The web is on the cusp of massive change: By 2020, the number of global internet users is expected to quadruple to 4 billion, and most of these new users will come online using multiple devices. Additionally, existing usage will move significantly from the monolithic computer to mobile, as smart phones, tablets, smart TVs, and who knows what other devices further permeate both work and home life.
As the online population booms and usage becomes more and more fragmented across multiple devices, the key question is: How will all this multi-device traffic be monetized?
Chris Dixon recently blogged that most mobile apps currently fit into one of four categories:
• Time Wasters, such as Angry Birds and Plants vs. Zombies, primarily provide entertainment value.
• Core Utilities are those apps on the home screen of your phone, e.g., camera, phone, contacts, texting, calendar.
• Episodic Utilities, such as OpenTable, Uber and Hipmunk, are extremely useful in certain situations. Sometimes, I’m in the mood to find a new Thai restaurant. Sometimes, I want to know the score of specific baseball game.
• Notification-Driven Apps do just that – notify you. Notifications can be scheduled, for example, when something you want to buy goes on sale or when your PS3 is turned on at home.
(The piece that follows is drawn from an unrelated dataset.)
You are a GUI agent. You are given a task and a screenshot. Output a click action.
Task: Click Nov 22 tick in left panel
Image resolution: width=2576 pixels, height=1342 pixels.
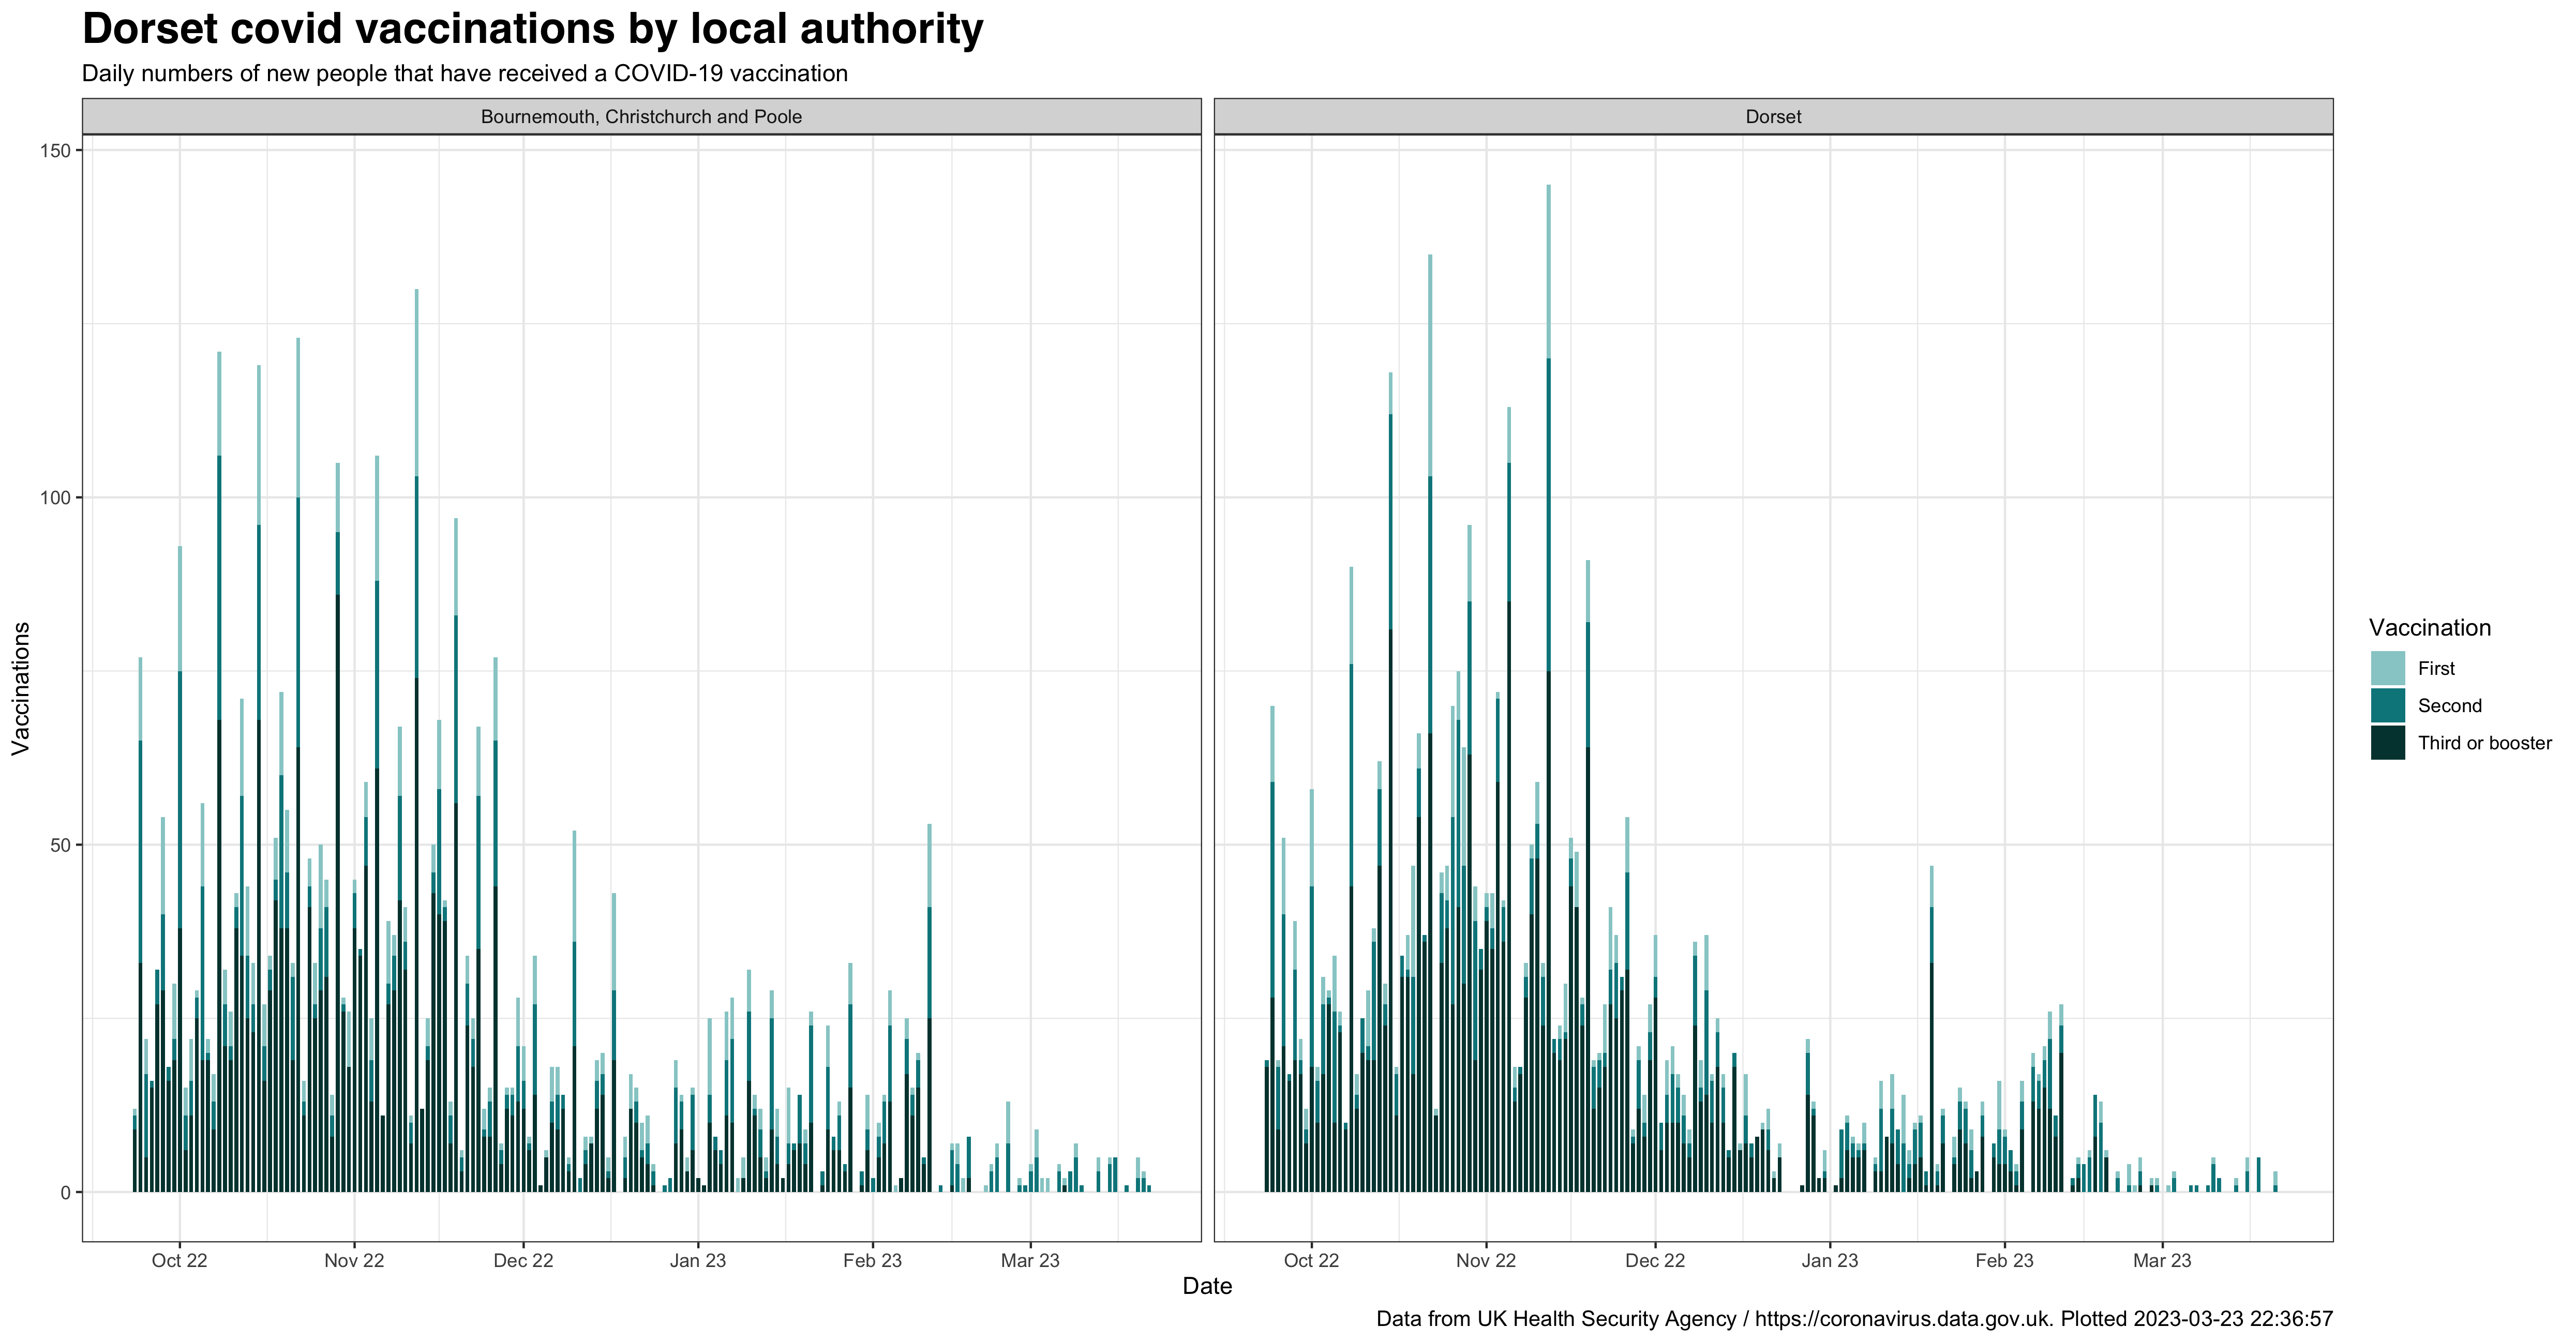coord(354,1261)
Broadly speaking, these four categories also happen to describe how the web will be used and monetized in 2020.
• Entertainment will either be monetized by the content itself (e.g., paying for a game, or for a subscription to watch a show), and/or by advertising that will be broadcast in nature. Social ads on Facebook may not drive response as much as other online channels, but Facebook’s wide reach and high traffic will make it a natural venue for brand-awareness campaigns (e.g., opening night for a blockbuster movie).
• Core usage will be sold as stand-alone apps or subscription services (e.g., your monthly cell phone plan). Few people want to be advertised to while they are using a device for core usage.
• Episodic usage will mostly be monetized by advertising, which will be more targeted in nature (as opposed to broadcast). I use the term “advertising” broadly — e.g., restaurants that take reservations via the OpenTable app are essentially advertising on a per reservation basis.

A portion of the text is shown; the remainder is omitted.